So, for the second time in just over a year, the Barnwells gutted their dream home. While they were able to salvage a few things, like the butcher block counters made from the house’s original ceiling planks, most of the fixtures and pieces they had carefully curated had to go. Cabinetry, furniture, plaster, and insulation were tossed into the yard along with the bench Scott custom built for the dining room and the home’s refinished wood floors. “The first time I cried was seeing that pile of hardwood flooring in the yard,” says Scott. “That and when the first group of church volunteers showed up to help.”
Just like St. Augustine’s other hurricane victims, Scott and Noel were overwhelmed by the outpouring of support they received in the weeks after the storm – help that was especially needed when Noel went into labor two weeks after the storm.
“For a while after our son was born, we barely came by the house,” says Scott. “Between taking care of a newborn and dealing with the constant phone calls to the insurance company and the bank, it was just relentless.”
While the couple, who met at Flagler College and married in 2002, focused on their new baby boy, Sully, Scott’s colleagues of 13 years at the St. Johns County Fire Department stepped up to make sure the family of three could safely return to their home in record time.
Led by Scott’s battalion chief Alex Courter, who had previous experience in home renovations, a fresh vision for the Barnwells’ dream home was born. In addition to new, faux-wood tile floors, cabinets, appliances, and furniture, Courter decided to give the Barnwells a few extras that they hadn’t been able to afford in their initial remodel.
A fourth bedroom on the west end of the house was converted to a new master bath featuring a walk-in closet and an enormous garden tub with sunset views, providing Scott and Noel with a beautiful oasis next to their son’s nursery. The dated peach-and-maroon guest bath was also remodeled with vintage black-and-white ribbon tiles, while the former master bedroom and en-suite bath at the opposite end of the house became the Barnwells’ new guest room getaway.
Outside, the exterior of the bright blue beach cottage required a post-hurricane makeover as well. A new, larger deck – with special safety gates for Sully – replaced the original deck that floated off its foundation in the storm. The in-ground pool was also deep cleaned to remove the leftover sewage water.

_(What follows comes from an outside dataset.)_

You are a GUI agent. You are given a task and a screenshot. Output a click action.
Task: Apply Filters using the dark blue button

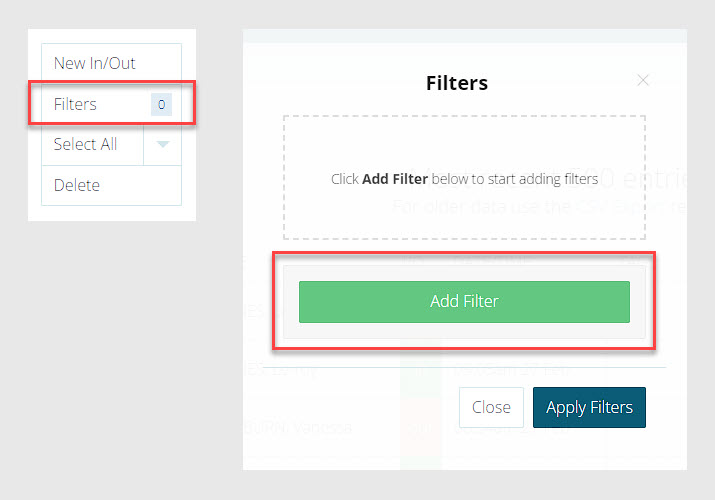tap(589, 407)
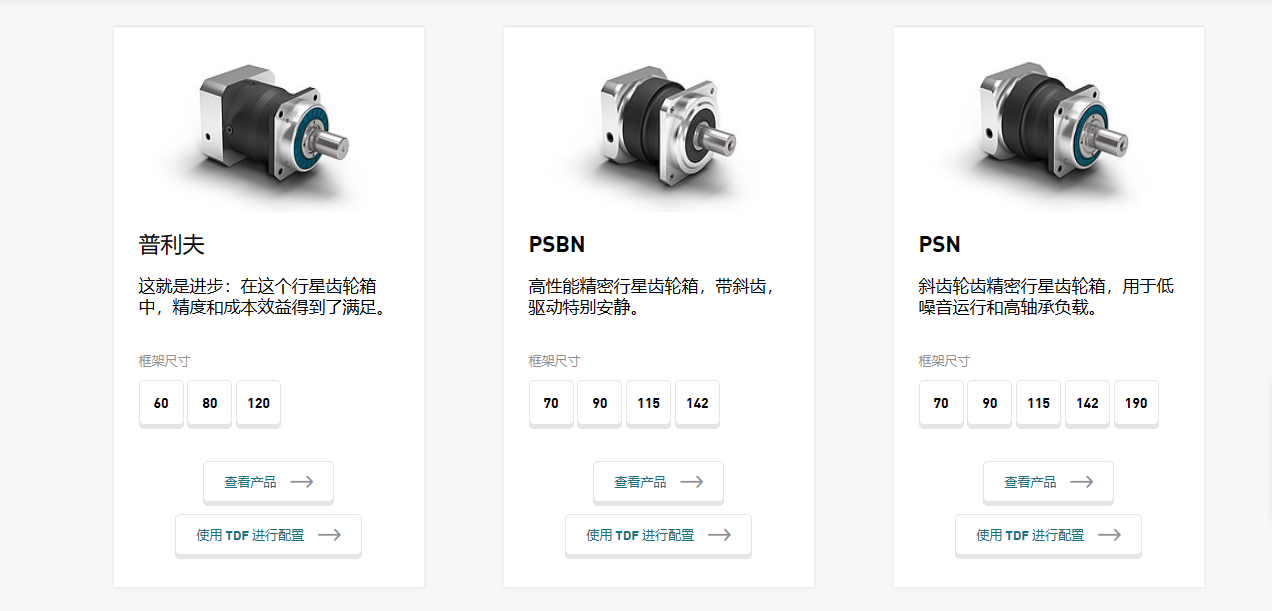Click the PSBN product title

557,245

With so much extra help, the Barnwells were back in their house six weeks after the storm – just in time to hang Sully’s first Christmas stocking over the couple’s gorgeous new wall-mounted electric fireplace.
“The support we received was unbelievable,” says Scott, who, on the day of my visit, is preparing for a two-day celebration honoring all the volunteers who brought the couple’s house back to life. “How do you even begin to express it? We just can’t thank everyone enough. I think about the people in Texas who are going through this now and I pray that they get the same kind of help we did.”
From the friend who let the Barnwells live rent free in her house to the friends whose connections got them furniture and building supplies at cost, to the friends (and strangers) who picked up and moved the debris pile in their front yard three times, the Barnwells know they were very fortunate to have so much help rebuilding their home for a second time.
Though the house was flooded once again this past September during Hurricane Irma, the Barnwells were a little more prepared. They were able to save most of their furniture and possessions from damage and, though it’ll be a while before the space is back to normal again, the home is worth fighting for a second time.
“We were always meant to be here,” says Noel, who recently had the house’s GPS coordinates, scripted inside the St. Augustine skyline, tattooed along on her right arm. “Life happens the way it’s supposed to happen.”